▸ **WHAT TO WORK ON**: The answer must consist of every line from the entries that holds the word "resolution".

▸ **THE RECORDS**:
* * * * * * *
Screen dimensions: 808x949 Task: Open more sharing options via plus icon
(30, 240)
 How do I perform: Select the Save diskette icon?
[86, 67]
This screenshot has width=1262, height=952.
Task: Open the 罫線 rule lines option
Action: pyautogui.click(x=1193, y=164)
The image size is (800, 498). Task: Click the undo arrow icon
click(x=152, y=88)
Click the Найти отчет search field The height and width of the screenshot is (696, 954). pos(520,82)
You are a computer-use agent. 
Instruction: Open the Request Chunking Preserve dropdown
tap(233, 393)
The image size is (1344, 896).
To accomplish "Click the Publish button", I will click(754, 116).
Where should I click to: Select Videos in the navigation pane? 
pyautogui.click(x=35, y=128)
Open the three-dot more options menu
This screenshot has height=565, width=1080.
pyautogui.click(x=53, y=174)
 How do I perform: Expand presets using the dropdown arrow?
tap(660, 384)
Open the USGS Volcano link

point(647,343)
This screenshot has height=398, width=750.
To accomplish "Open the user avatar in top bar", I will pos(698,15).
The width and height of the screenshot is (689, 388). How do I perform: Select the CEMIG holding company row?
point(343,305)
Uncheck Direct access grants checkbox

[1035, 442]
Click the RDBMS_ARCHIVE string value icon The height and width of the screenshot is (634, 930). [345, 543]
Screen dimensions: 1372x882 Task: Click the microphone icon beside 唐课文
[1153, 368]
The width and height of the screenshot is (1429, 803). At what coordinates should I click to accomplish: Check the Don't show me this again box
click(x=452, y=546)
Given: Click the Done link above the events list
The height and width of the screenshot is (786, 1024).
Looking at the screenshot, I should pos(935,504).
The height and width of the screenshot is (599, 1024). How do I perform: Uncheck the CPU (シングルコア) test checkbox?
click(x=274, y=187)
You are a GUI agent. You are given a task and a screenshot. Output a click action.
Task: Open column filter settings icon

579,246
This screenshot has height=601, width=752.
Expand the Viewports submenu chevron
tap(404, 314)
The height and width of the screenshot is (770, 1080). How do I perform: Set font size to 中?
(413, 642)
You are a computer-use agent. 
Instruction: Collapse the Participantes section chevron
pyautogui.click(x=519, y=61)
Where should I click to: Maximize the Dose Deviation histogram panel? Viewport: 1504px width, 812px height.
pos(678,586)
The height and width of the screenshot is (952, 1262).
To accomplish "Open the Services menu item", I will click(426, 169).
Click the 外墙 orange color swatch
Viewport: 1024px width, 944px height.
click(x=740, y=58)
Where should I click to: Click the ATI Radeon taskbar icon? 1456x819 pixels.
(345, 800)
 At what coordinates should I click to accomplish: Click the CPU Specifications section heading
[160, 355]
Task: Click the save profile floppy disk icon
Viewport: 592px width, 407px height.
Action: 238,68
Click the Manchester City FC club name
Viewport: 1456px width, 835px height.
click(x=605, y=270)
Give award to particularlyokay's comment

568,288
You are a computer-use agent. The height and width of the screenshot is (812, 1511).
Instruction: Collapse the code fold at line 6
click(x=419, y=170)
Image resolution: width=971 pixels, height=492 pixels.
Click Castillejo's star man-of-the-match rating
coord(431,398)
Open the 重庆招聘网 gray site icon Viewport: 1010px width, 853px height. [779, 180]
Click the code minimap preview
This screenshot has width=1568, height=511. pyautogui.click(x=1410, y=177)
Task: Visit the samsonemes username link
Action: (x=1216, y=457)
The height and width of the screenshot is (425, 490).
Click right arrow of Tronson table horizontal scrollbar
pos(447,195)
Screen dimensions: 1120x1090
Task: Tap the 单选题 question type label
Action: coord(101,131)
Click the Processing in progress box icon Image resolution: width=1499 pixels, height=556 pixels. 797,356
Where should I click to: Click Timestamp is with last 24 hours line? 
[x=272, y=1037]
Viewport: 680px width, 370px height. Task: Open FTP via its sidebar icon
* * * * * * *
▸ **RESULT FOR THIS TASK**:
Image resolution: width=971 pixels, height=492 pixels.
Click the Processing in progress box icon Image resolution: width=1499 pixels, height=556 pixels. 797,356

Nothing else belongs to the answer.